I agree-that is one thing that turns me a bit off about GD...

So many young kids. Sure, I was that age once, etc ...etc...

But so many are just rather snotty. :evil: 

I think you'll get there Skcuzz, if you dont think so now. I have been looking at some GD entries.

Some ARE flawless, but i have seen that most are not impossibly difficult to reach. I think with a few years of dedicated practice, and anyone can get there. 

And you, my friend, are there.


----------



## Skcuzzlebumm (Dec 21, 2006)

Not to sound all negative but really i am a long way off the standard.

A good example of what i mean is the work done by a friend of mine, Tommie Soule:

http://www.coolminiornot.com/148455

He goes by the same name on CMON. There are plenty of other local painters i know just around lancashire that are this level or better.

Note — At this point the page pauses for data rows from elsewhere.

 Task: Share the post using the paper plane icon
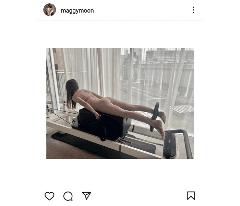86,196
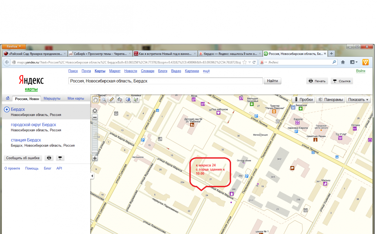This screenshot has height=234, width=377.
Task: Activate the zoom-to-area magnifier tool
Action: click(x=104, y=100)
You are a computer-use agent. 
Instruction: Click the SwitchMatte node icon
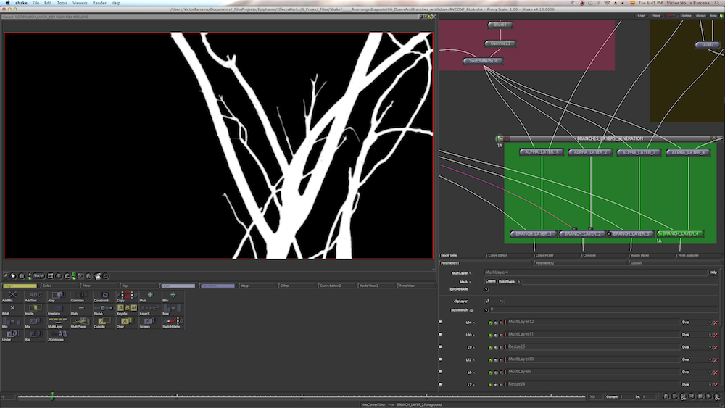point(171,322)
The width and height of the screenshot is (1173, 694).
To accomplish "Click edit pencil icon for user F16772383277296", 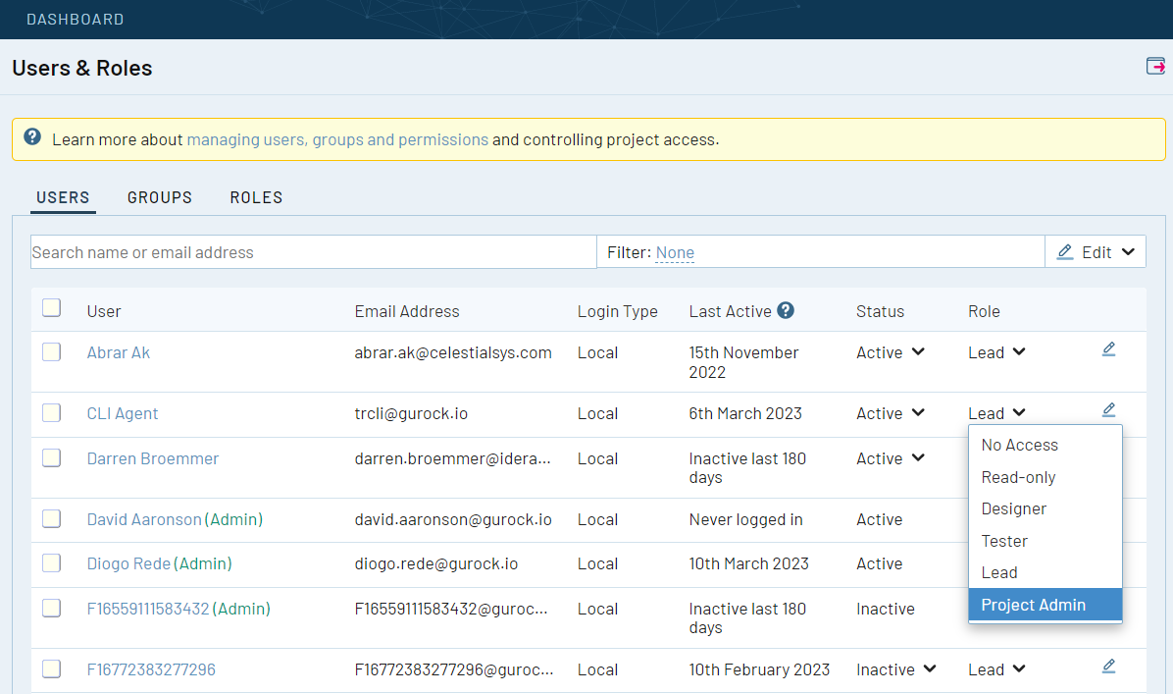I will 1108,667.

And they struggle to get awards at GD now.

Maybe i'm too modest i dunno, i will be entering the Silver Squig at the end of this month (Manchester/local area painting comp) with this model.


----------



## Skcuzzlebumm (Dec 21, 2006)

Just noticed Tommie has uploaded a pic of his Tyrant - really love the way he's got lots of different colours blended into his bone sword - very sweet.


----------



## Jacobite (Jan 26, 2007)

His Farseer is amazing but I still think that your Tyrant is better than his. Yea his sword is cool but the red doesn't look to flash in my opinion, its far too shiny.


----------



## Skcuzzlebumm (Dec 21, 2006)

The shiny is from the masses of gloss varnish you have to put on a model to make it child gamer proof (he painted this for the GW store in manc you see).

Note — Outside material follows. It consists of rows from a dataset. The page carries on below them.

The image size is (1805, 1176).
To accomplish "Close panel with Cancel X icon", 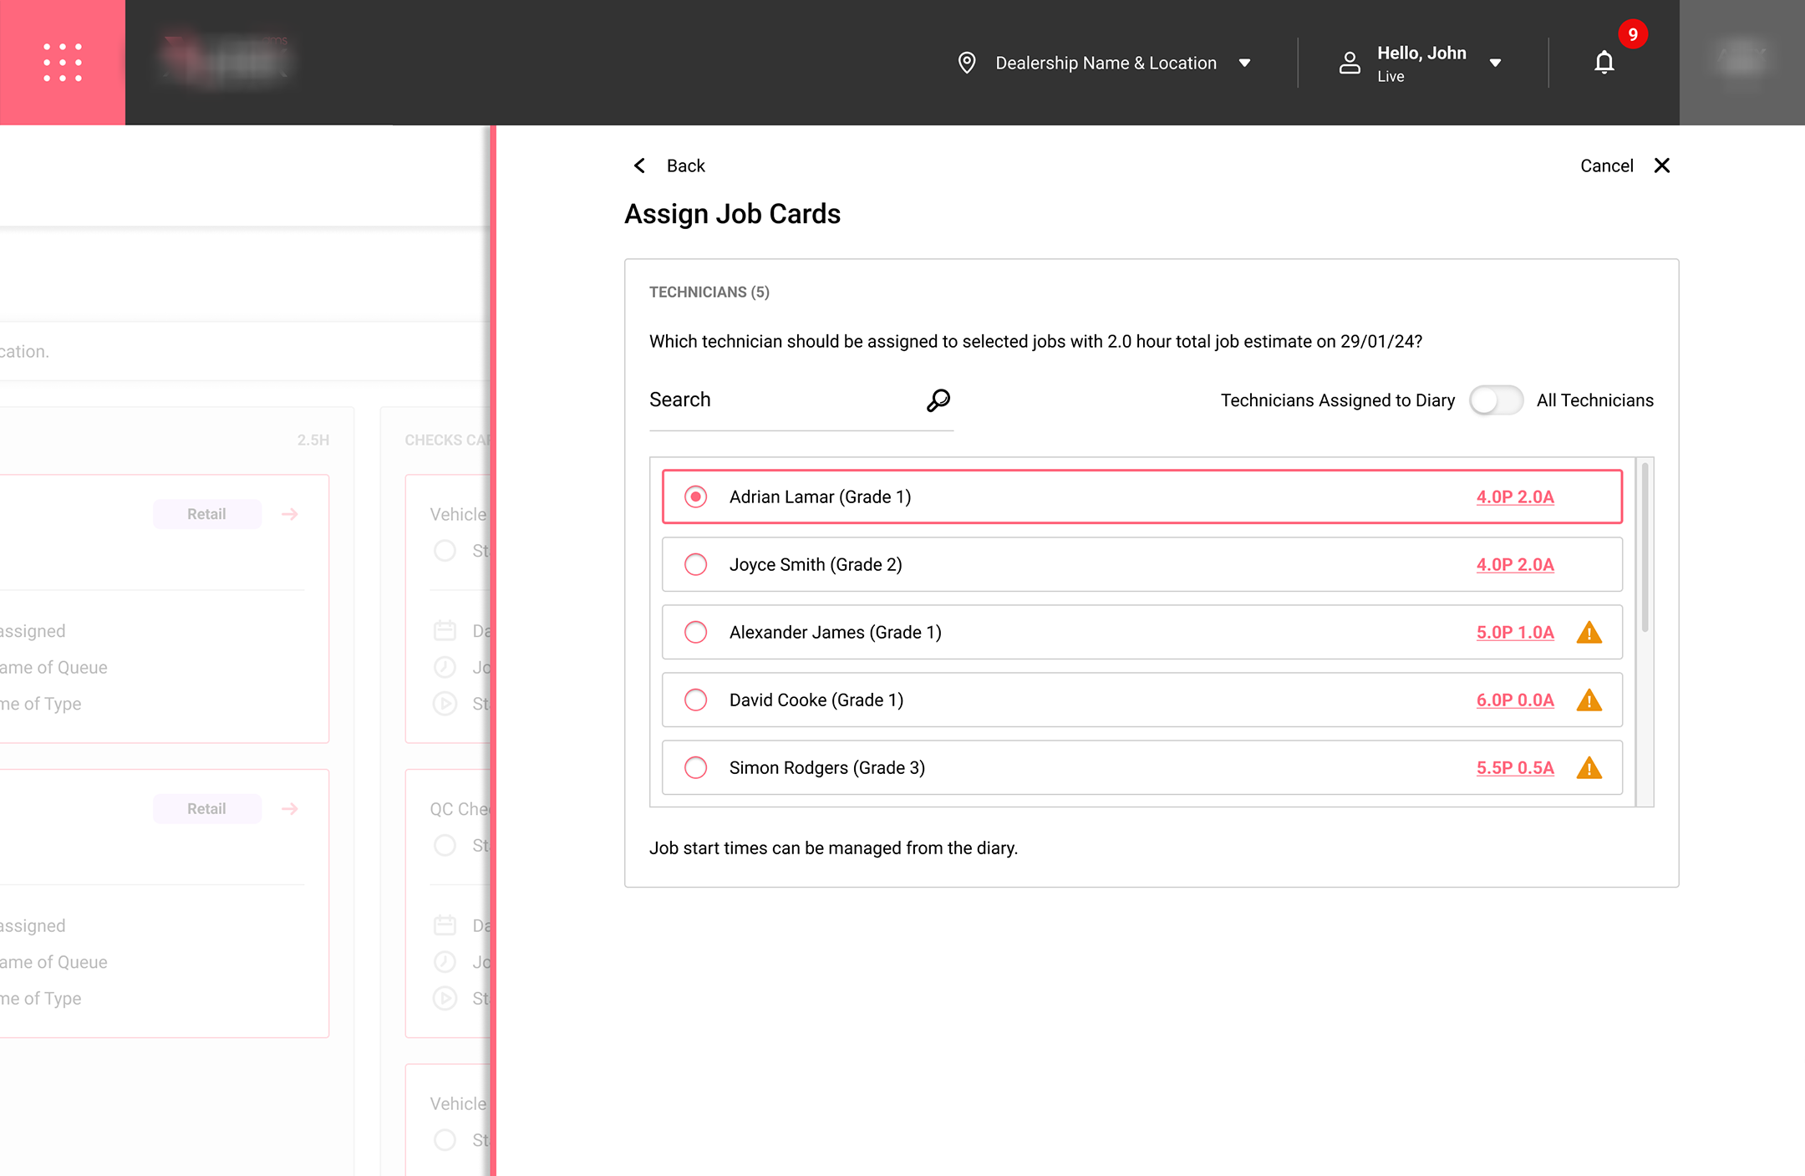I will point(1662,165).
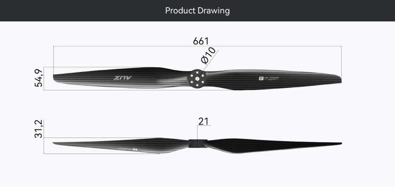Image resolution: width=395 pixels, height=187 pixels.
Task: Click the Ø10 bore diameter label
Action: [208, 56]
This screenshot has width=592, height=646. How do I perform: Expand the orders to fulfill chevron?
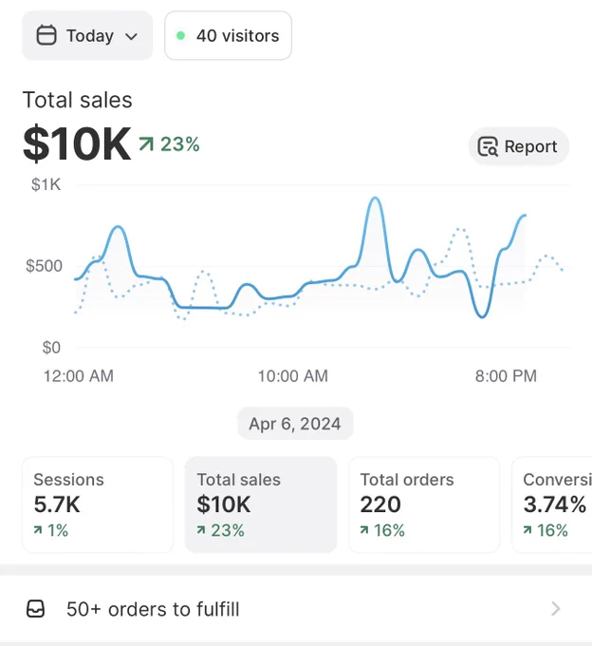pos(555,609)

Anyways less about him and GD - more about ME!!!!

Have started the 2nd tyrant - pics to follow. But first i'm gonna do a mini painting tutorial for Anphicar and anyone else who wants it.

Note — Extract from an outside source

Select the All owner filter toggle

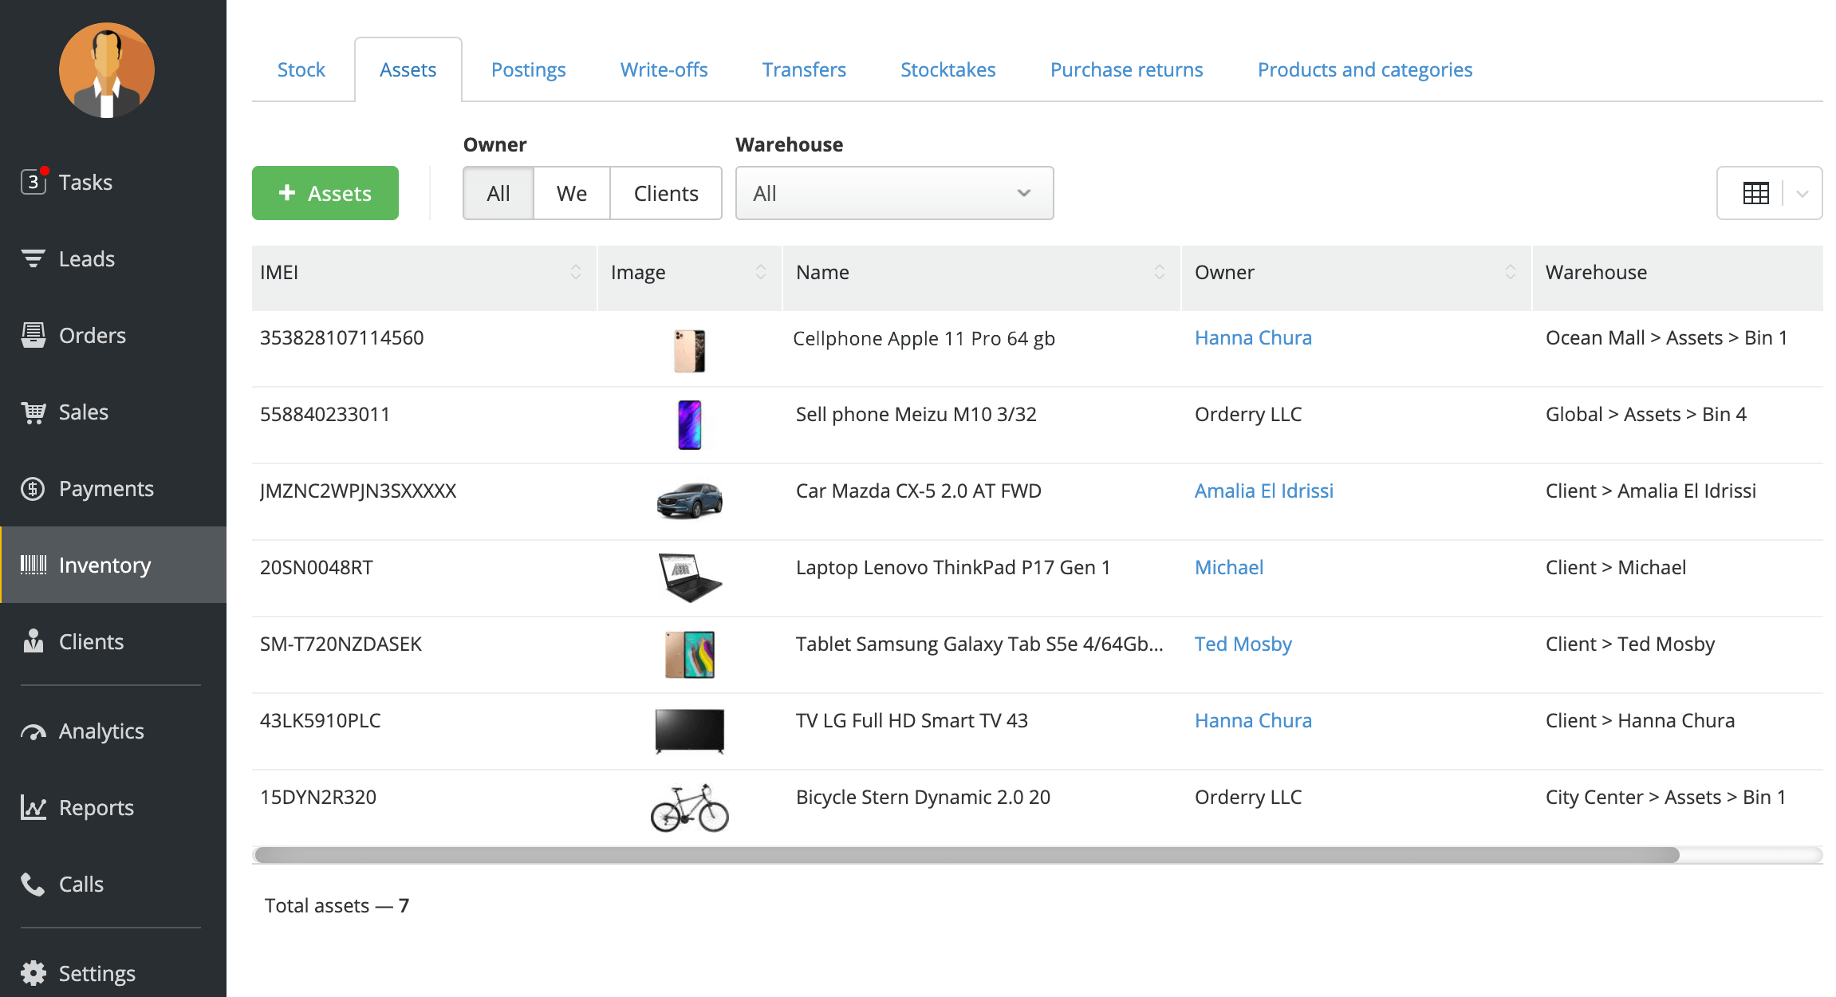pos(497,191)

Today: Cloaks and white armour - the Skcuzzlebumm way.


----------



## Anphicar (Dec 31, 2006)

Skcuzzlebumm said:


> Anyways less about him and GD - more about ME!!!!


You're sexy. :twisted: 

But honestly...I think you have a damned good chance of winning that painting competition. Good luck!

Represent!


----------



## Elchimpster (Jan 31, 2007)

Damn...that's sweet as hell (and something I never want to face on the table)
:cyclops:


----------



## jigplums (Dec 15, 2006)

looks awesome, i think it will actually help showcase your painting skills more than the Hoard did actually. You going for that auto-qualify just incase?


----------



## hellric (Dec 26, 2006)

Wow, very cute little beastie  Great overal look, good execution and the paint scheme is really cool,. If I just read about pink nids without seeing them, I'd say I wouldn't think I'd like them, but now I see the result, I love it !


----------